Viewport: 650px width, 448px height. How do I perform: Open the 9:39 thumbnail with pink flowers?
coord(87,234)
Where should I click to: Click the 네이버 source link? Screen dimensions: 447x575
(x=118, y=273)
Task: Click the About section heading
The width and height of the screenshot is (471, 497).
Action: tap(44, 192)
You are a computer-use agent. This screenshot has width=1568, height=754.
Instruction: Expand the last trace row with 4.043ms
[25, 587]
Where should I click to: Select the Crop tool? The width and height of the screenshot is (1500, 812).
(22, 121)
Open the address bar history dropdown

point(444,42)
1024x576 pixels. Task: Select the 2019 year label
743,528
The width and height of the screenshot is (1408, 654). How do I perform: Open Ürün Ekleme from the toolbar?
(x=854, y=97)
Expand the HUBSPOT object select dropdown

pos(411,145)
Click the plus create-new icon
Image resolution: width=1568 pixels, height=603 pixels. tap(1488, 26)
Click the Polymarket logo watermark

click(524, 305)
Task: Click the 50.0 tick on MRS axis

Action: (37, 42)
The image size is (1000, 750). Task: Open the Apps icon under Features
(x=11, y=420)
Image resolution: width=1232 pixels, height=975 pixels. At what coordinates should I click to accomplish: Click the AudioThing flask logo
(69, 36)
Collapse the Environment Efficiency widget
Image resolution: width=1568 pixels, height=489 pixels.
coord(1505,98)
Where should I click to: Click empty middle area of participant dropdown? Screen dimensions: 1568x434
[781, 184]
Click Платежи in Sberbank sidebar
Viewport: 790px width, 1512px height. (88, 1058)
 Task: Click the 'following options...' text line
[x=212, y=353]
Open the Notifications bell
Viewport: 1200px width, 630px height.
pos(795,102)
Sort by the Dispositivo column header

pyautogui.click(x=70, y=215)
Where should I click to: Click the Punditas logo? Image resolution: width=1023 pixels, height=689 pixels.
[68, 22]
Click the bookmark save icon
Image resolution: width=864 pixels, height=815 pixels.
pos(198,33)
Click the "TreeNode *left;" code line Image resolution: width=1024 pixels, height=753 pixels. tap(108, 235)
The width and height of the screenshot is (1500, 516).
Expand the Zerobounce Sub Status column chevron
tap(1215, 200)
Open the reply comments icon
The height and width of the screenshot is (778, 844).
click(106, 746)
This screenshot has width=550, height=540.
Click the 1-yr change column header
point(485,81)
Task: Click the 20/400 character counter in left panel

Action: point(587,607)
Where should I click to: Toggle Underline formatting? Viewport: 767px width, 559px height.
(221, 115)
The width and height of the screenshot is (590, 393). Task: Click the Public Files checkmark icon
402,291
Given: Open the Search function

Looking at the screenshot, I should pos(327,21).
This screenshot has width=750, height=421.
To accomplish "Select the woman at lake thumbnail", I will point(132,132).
---*---
### Stated exercise
Reproduce the rows above exactly as they appear, covering every one of them.

### Solution below
Viewport: 650px width, 448px height. How do I perform: Open the 9:39 thumbnail with pink flowers?
coord(87,234)
Where should I click to: Click the 네이버 source link? Screen dimensions: 447x575
(x=118, y=273)
Task: Click the About section heading
The width and height of the screenshot is (471, 497).
Action: tap(44, 192)
You are a computer-use agent. This screenshot has width=1568, height=754.
Instruction: Expand the last trace row with 4.043ms
[25, 587]
Where should I click to: Select the Crop tool? The width and height of the screenshot is (1500, 812).
(22, 121)
Open the address bar history dropdown

point(444,42)
1024x576 pixels. Task: Select the 2019 year label
743,528
The width and height of the screenshot is (1408, 654). How do I perform: Open Ürün Ekleme from the toolbar?
(x=854, y=97)
Expand the HUBSPOT object select dropdown

pos(411,145)
Click the plus create-new icon
Image resolution: width=1568 pixels, height=603 pixels. tap(1488, 26)
Click the Polymarket logo watermark

click(524, 305)
Task: Click the 50.0 tick on MRS axis

Action: (37, 42)
The image size is (1000, 750). Task: Open the Apps icon under Features
(x=11, y=420)
Image resolution: width=1232 pixels, height=975 pixels. At what coordinates should I click to accomplish: Click the AudioThing flask logo
(69, 36)
Collapse the Environment Efficiency widget
Image resolution: width=1568 pixels, height=489 pixels.
coord(1505,98)
Where should I click to: Click empty middle area of participant dropdown? Screen dimensions: 1568x434
[781, 184]
Click Платежи in Sberbank sidebar
Viewport: 790px width, 1512px height. (88, 1058)
 Task: Click the 'following options...' text line
[x=212, y=353]
Open the Notifications bell
Viewport: 1200px width, 630px height.
pos(795,102)
Sort by the Dispositivo column header

pyautogui.click(x=70, y=215)
Where should I click to: Click the Punditas logo? Image resolution: width=1023 pixels, height=689 pixels.
[68, 22]
Click the bookmark save icon
Image resolution: width=864 pixels, height=815 pixels.
pos(198,33)
Click the "TreeNode *left;" code line Image resolution: width=1024 pixels, height=753 pixels. tap(108, 235)
The width and height of the screenshot is (1500, 516).
Expand the Zerobounce Sub Status column chevron
tap(1215, 200)
Open the reply comments icon
The height and width of the screenshot is (778, 844).
click(106, 746)
This screenshot has width=550, height=540.
Click the 1-yr change column header
point(485,81)
Task: Click the 20/400 character counter in left panel

Action: point(587,607)
Where should I click to: Toggle Underline formatting? Viewport: 767px width, 559px height.
(221, 115)
The width and height of the screenshot is (590, 393). Task: Click the Public Files checkmark icon
402,291
Given: Open the Search function

Looking at the screenshot, I should pos(327,21).
This screenshot has width=750, height=421.
To accomplish "Select the woman at lake thumbnail", I will point(132,132).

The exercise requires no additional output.